_RECORD EXTRACTS_

---

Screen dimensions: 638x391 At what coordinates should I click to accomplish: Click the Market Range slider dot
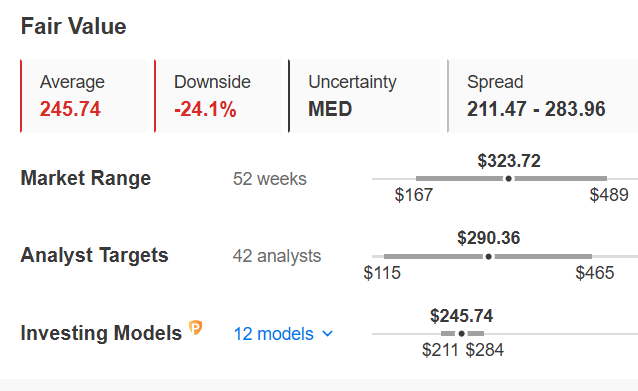[509, 179]
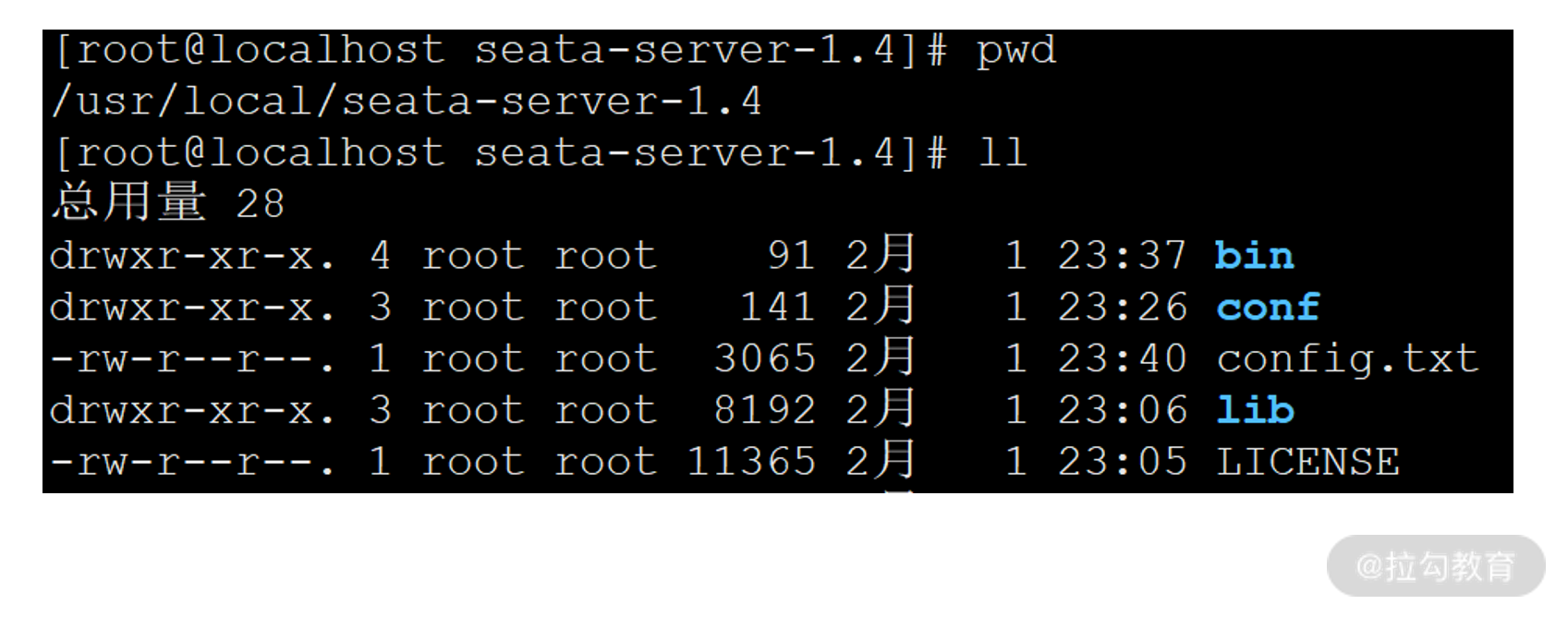This screenshot has width=1568, height=617.
Task: Click the lib directory name
Action: click(x=1255, y=409)
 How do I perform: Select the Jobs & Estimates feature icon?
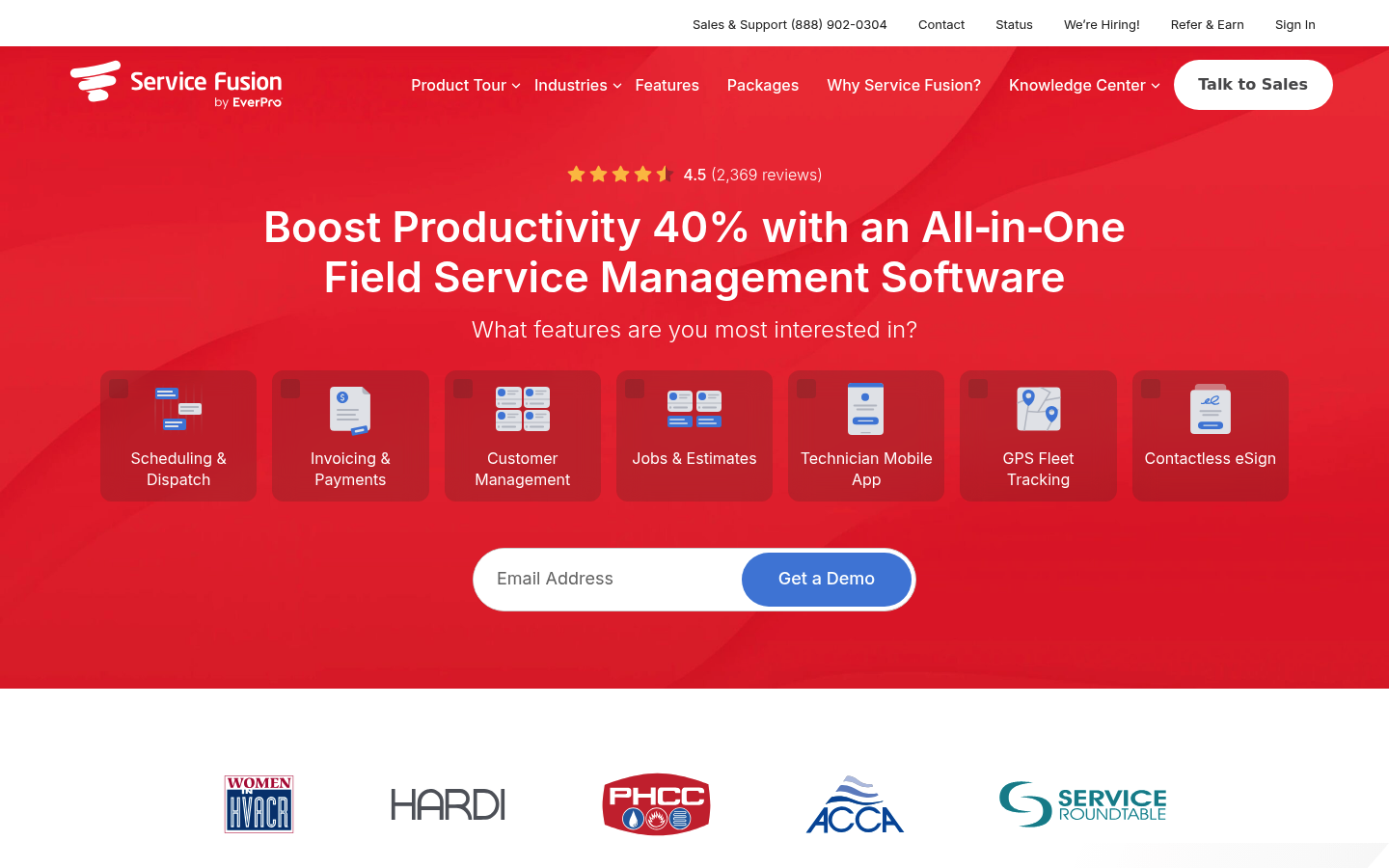pyautogui.click(x=694, y=409)
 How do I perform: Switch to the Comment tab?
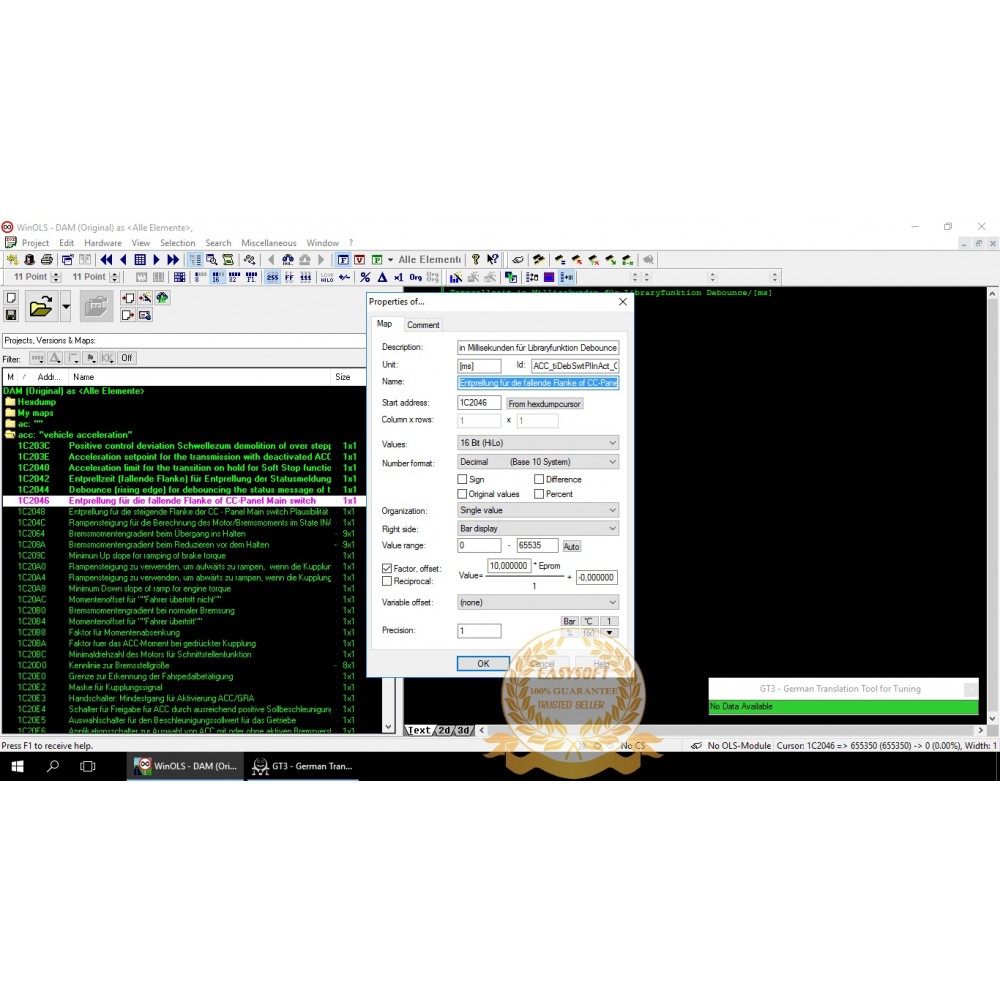pyautogui.click(x=423, y=325)
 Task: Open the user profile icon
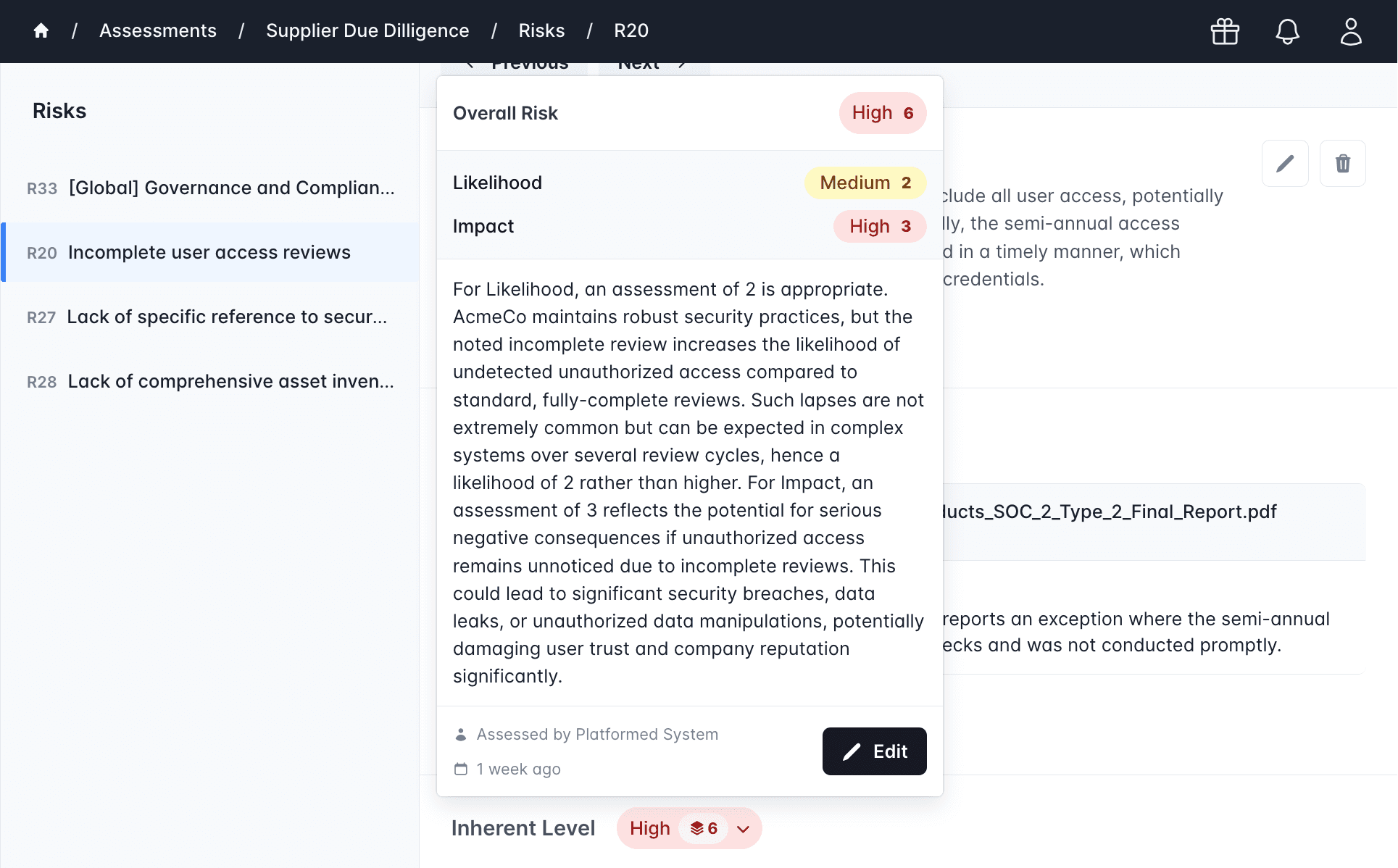pyautogui.click(x=1350, y=31)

---

_WORK TO BE COMPLETED_
Output every line above exactly as it stands, and drop any picture.

_ANSWER AREA_
Screen dimensions: 638x391 At what coordinates should I click to accomplish: Click the Market Range slider dot
[509, 179]
This screenshot has width=1568, height=617.
Task: Click the lib directory name
Action: click(x=1255, y=409)
 How do I perform: Select the Jobs & Estimates feature icon?
pyautogui.click(x=694, y=409)
 How do I perform: Switch to the Comment tab?
pyautogui.click(x=423, y=325)
 Task: Open the user profile icon
pyautogui.click(x=1350, y=31)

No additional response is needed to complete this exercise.